BALDWIN: So you will push to stay. I mean, we have to wait and see if Congress gets their act together and is able to help you out.


BALDWIN: In the meantime, then-President Obama said he would feel compelled to speak if this Obama-era, you know, executive action went away. You know, do you hope to hear from President Obama? Does it really matter if he speaks up at this point?

CODOGNOLLA: I think what is said and done. It's done by the Trump administration today. He's killed DACA. And it's going to impact the people like myself. And so when you're talking about DACA recipients, the 800,000 DACA recipients that are working, that are contributing to the economy, that are contributing to their communities, you're talking about people like me. And so we do need to come out in support of DACA because we know that DACA works as a policy and as a program. And so you know that there is bipartisan support for a program like DACA. There's support from multiple sectors also. And so this is a program that works. And we're going to be fighting until we win permanent solutions for our families.

BALDWIN: How -- do you have siblings? How is your family reacting? Did you have any siblings born here after you came over from Brazil?

CODOGNOLLA: Yes, I'm actually considered part of a mixed-status family. In my family, there are permanent residents and there are U.S. citizens. My two younger siblings are -- were born here and they've called and they called to check in on me. And I am undocumented. And so we're a mixed status family. And because of this immigration system, it impacts families like ours where I'm not able to legalize my status, but you know, I have U.S. citizens that are part of my family as well.

BALDWIN: Lucas Codognolla, I appreciate you.

As I've been talking to you, I was just handed three-pages worth of a statement from former President Barack Obama. So I'm just going to sit here and read every single word of this to all of you.

This is what we just got from President Obama. He writes, "Immigration can be a controversial topic. We all want safe, secure borders, and a dynamic economy. And people of goodwill can have legitimate disagreements about how to fix our immigration system so that everybody plays by the rules.

But that's not what the action that the White House took today is about.

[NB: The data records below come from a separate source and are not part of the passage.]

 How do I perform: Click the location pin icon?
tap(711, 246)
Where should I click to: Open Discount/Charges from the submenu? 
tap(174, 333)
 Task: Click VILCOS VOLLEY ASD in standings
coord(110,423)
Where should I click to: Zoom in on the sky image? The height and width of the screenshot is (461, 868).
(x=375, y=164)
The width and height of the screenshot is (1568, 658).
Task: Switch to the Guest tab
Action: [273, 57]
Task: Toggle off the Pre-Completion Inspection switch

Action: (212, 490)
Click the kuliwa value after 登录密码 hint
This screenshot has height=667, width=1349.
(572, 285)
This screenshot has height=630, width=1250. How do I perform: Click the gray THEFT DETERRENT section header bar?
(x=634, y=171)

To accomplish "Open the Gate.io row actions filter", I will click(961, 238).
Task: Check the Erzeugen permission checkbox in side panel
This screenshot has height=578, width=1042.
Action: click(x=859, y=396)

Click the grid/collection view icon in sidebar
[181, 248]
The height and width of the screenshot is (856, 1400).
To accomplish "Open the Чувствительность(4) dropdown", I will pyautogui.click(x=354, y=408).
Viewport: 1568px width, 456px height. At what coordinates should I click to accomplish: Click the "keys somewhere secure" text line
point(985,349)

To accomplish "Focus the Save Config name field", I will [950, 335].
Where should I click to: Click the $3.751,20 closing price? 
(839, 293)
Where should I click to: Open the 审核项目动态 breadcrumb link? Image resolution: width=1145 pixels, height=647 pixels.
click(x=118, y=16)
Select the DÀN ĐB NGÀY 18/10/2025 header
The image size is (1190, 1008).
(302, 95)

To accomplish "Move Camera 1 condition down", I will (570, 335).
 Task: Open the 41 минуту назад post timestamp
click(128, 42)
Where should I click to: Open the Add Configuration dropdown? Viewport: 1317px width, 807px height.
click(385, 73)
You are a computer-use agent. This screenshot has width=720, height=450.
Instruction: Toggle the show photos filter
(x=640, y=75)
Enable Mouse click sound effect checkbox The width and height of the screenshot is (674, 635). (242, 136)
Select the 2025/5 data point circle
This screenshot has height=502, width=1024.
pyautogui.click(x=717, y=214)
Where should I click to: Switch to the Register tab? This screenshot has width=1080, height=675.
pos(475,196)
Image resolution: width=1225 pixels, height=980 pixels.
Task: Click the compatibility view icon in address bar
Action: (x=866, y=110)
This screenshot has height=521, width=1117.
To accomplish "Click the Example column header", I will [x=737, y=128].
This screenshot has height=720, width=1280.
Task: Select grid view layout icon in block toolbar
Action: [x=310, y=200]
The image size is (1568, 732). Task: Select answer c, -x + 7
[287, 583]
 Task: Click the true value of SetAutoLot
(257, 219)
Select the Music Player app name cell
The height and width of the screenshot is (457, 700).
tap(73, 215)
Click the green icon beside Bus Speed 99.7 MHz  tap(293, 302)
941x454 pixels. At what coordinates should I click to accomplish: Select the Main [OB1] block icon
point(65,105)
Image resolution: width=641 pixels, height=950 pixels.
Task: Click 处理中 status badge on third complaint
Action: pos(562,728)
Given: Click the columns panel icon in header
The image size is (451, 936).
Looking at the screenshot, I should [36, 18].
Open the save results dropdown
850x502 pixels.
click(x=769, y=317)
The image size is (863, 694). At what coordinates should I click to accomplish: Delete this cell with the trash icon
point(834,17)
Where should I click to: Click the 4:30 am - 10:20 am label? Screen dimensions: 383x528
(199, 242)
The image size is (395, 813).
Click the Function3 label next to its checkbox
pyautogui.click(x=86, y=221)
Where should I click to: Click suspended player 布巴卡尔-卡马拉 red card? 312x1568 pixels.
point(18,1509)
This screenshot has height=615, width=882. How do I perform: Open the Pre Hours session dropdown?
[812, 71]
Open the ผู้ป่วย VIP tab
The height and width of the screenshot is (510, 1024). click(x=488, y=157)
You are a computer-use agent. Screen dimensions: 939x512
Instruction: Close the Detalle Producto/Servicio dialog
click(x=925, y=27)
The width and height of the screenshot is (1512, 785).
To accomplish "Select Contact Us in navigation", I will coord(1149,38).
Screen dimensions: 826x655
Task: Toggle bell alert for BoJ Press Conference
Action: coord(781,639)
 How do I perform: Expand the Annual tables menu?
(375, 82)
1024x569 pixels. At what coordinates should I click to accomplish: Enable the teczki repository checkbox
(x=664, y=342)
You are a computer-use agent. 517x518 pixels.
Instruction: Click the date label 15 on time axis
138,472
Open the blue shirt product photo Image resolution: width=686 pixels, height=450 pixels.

This is about young people who grew up in America, kids who study in our schools, young adults who are starting careers, patriots who pledge allegiance to our flag. These Dreamers are Americans in their hearts, in their minds, and in every single way but one, on paper.

They were brought to this country by their parents, sometimes even as infants. They may not know a country besides ours. They may not even know a language besides English. They often have no idea they are undocumented until they apply for a job or college or driver's license.

Over the years, politicians of both parties have worked together to write legislation that would have told these young people, our young people," he writes, "that if your parents brought you here as a child. If you're willing to go to college or serve in our military, then you'll get a chance to stay and earn your citizenship. And for years, while I was president, I asked Congress to send me such a bill. That bill never came.

And because it made no sense to expel talented, driven, patriotic young people from the only country they know, solely because of the actions of their parents, my administration acted to lift the shadow of deportation from these young people so that they could continue to contribute to our communities and to our country. We did so, based on the well-established legal principle of prosecutorial discretion, deployed by Democratic and Republican presidents alike, because our immigration enforcement agencies have limited resources and it makes sense to focus those resources on those who come illegally to this country to do us harm. Deportation of criminals went up. Some 800,000 young people stepped forward, met rigorous requirements, and went through background checks, and America grew stronger as a result.

But today, that shadow has been cast over some of our best and brightest young people once again. To target these people is wrong, because they have done nothing wrong. It is self-defeating, because they want to start new businesses, staff our labs, serve in our military, and otherwise contribute to a country we love. And," President Obama writes, "it is cruel."